Archdiocese Local Schools

Twice as nice

School of Faith and Institute for Religious Studies merge

by Kara Hansen

ATCHISON – Two heads are better than one, the old saying goes.

So the Benedictine College Institute for Religious Studies and the Holy Family School of Faith have high hopes for the Benedictine College School of Faith — the product of their recent merger.

The Benedictine College School of Faith will be able to offer twice as many courses as either institute has been able to offer independently in the past.

Just as the institutions are being merged, so, too, are the faculties. School of Faith staff will join with the existing IRS instructors, many of whom are full- time Benedictine College theology and philosophy department professors.

The result, said Matthew Tsakanikas, who until the merger served as the director of the IRS, is quite impressive.

“We’re excited to have staff with such credentials to draw from in the program — from the full-time Benedictine College professors to archdiocesan consultants, all working towards offering Catholics in Northeast Kansas quality faith formation,” he said.

In addition, there will be a choice in course formats. “Intensive” courses will meet six times or less, generally in the evenings, for several hours each session. The cost for the intensive courses will be $65 or less per student.

“Extended” courses will consist of a session a week for 12 weeks, and generally last for 90 minutes each session. Cost for the extended courses is $250 per person, or $400 a couple. Formation for entire school faculties is offered at a reduced price, offset by significant donations made to the Benedictine School of Faith.

“The target audience for extended courses is always first and foremost the Catholic schools, since this is directed during the work day and work week. Certainly the same format is available for parish goals of developing greater fellowship in the evenings amongst participants and where there is more time for exploration.

“The intensive courses at regional locations,” he continued, “take into account those looking for continuing education at a more condensed pace, where scheduling is sometimes the crucial issue.”

Teachers who have already completed IRS courses will be able to continue their course of study through the new institution. All of the previous coursework completed with the IRS, in addition to all new coursework, will count toward completion of archdiocesan requirements for continuing education and toward completion of certificates, said Tsakanikas.

Tsakanikas, who is also a professor at Benedictine College, has overseen the merger, and will now serve as the academic director of Benedictine School of Faith, as well continue teaching for it.

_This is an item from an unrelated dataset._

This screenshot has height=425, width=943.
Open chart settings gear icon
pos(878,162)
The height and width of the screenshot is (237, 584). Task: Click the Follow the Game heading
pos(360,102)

He said the merger of the two institutes was timely, since the Congregation for Catholic Education recently published guidelines on the formation of Catholic school faculty encouraging a permanent formation school of faith for

Catholic school teachers in each diocese. It is in that setting, the document maintained, that school teachers could most easily receive the sort of education in the faith that priests and religious receive during their formation.

The most significant part of the merger, said Tsakanikas, is the new format that will be utilized with school faculties. Rather than teachers taking catechetical courses individually, as in the past, an entire school staff will now undertake the same extended course, allowing for a greater focus on a Catholic school’s mission in evangelizing and teaching the faith in a systematic way.

“School of Faith already had this implicit localized school apostolate model going,” said Tsakanikas. “If we were going to accomplish full-faculty ongoing formation and accomplish the original intent of the institute, we would need School of Faith’s help to be in schools during school teachers’ hours.

“Benedictine’s resources, professors, infrastructure and experience provides continuity beyond this and School of Faith’s full-time quality professors enables us together to accomplish what the Congregation for Catholic Education says should be happening,” he said.

The Benedictine College Institute for Religious Studies began in 1990 as a response to a greater need for the Catholic education and formation of Catholic school teachers around the archdiocese.

The Holy Family School of Faith originated at the St. Lawrence Catholic Campus Center at the University of Kansas. It began as a catechetical formation program for KU students and later expanded to serve adults in nearby parishes.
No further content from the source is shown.